This study addresses the inefficiency and scarcity of large-scale annotated data in traditional manual detection of zebrafish embryonic developmental abnormalities. To overcome these limitations, the authors construct the first large-scale, high-resolution zebrafish embryo microscopy image sequence dataset with fine-grained temporal annotations and propose the first Transformer-based spatiotemporal feature fusion model for early automatic prediction of developmental anomalies. The method achieves 98% accuracy in egg viability classification and 92% accuracy in teratogenicity assessment from toxicological exposure, substantially advancing the automation and standardization of zebrafish-based toxicity analysis.

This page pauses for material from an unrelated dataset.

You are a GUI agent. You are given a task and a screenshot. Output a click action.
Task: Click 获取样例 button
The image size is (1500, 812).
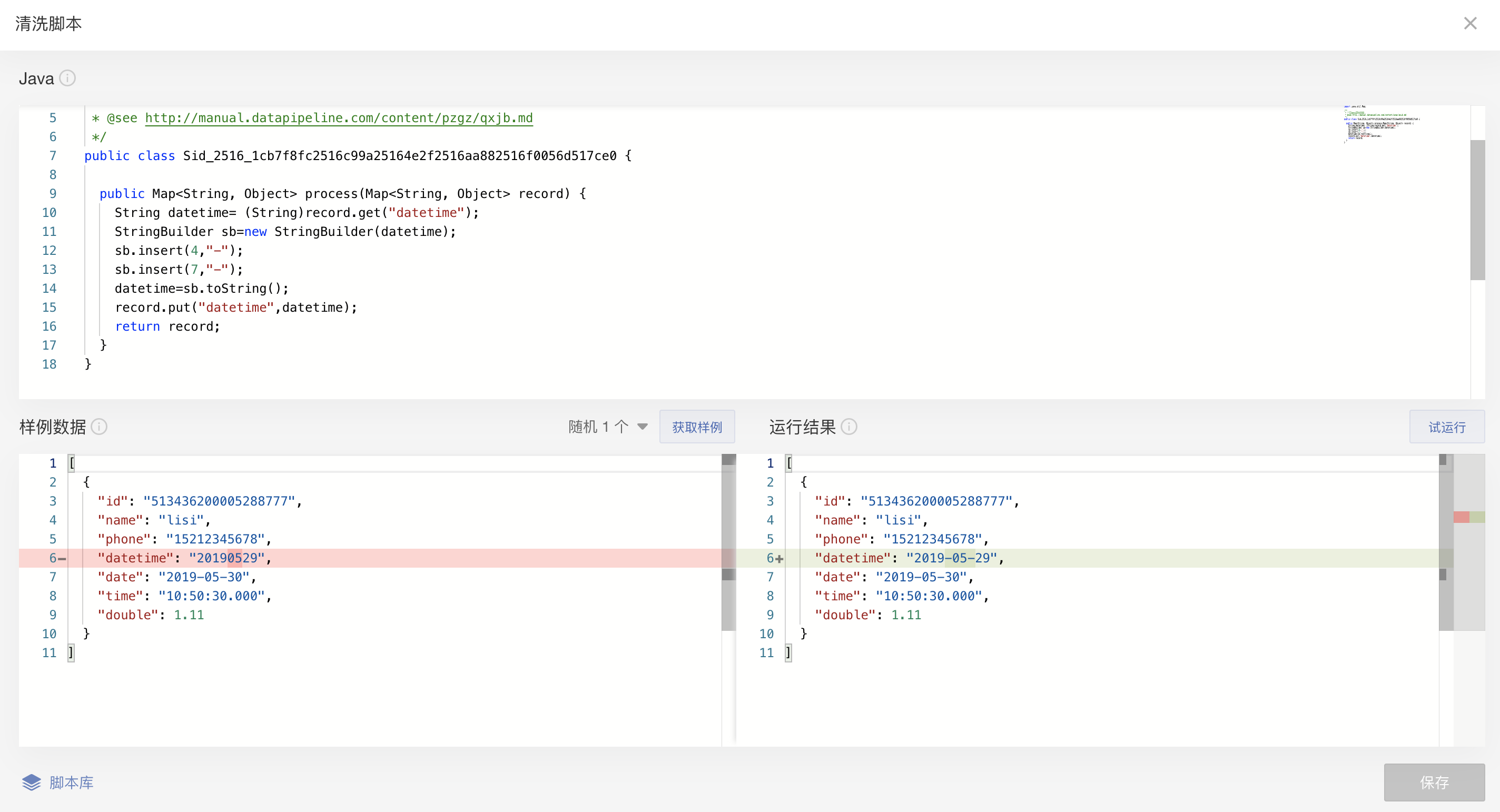pyautogui.click(x=696, y=427)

Zebrafish embryos are a valuable model for drug discovery due to their optical transparency and genetic similarity to humans. However, current evaluations rely on manual inspection, which is costly and labor-intensive. While machine learning offers automation potential, progress is limited by the lack of comprehensive datasets. To address this, we introduce a large-scale dataset of high-resolution microscopic image sequences capturing zebrafish embryonic development under both control conditions and exposure to compounds (3,4-dichloroaniline). This dataset, with expert annotations at fine-grained temporal levels, supports two benchmarking tasks: (1) fertility classification, assessing zebrafish egg viability (130,368 images), and (2) toxicity assessment, detecting malformations induced by toxic exposure over time (55,296 images). Alongside the dataset, we present the first transformer-based baseline model that integrates spatiotemporal features to predict developmental abnormalities at early stages. Experimental results present the model's effectiveness, achieving 98% accuracy in fertility classification and 92% in toxicity assessment. These findings underscore the potential of automated approaches to enhance zebrafish-based toxicity analysis.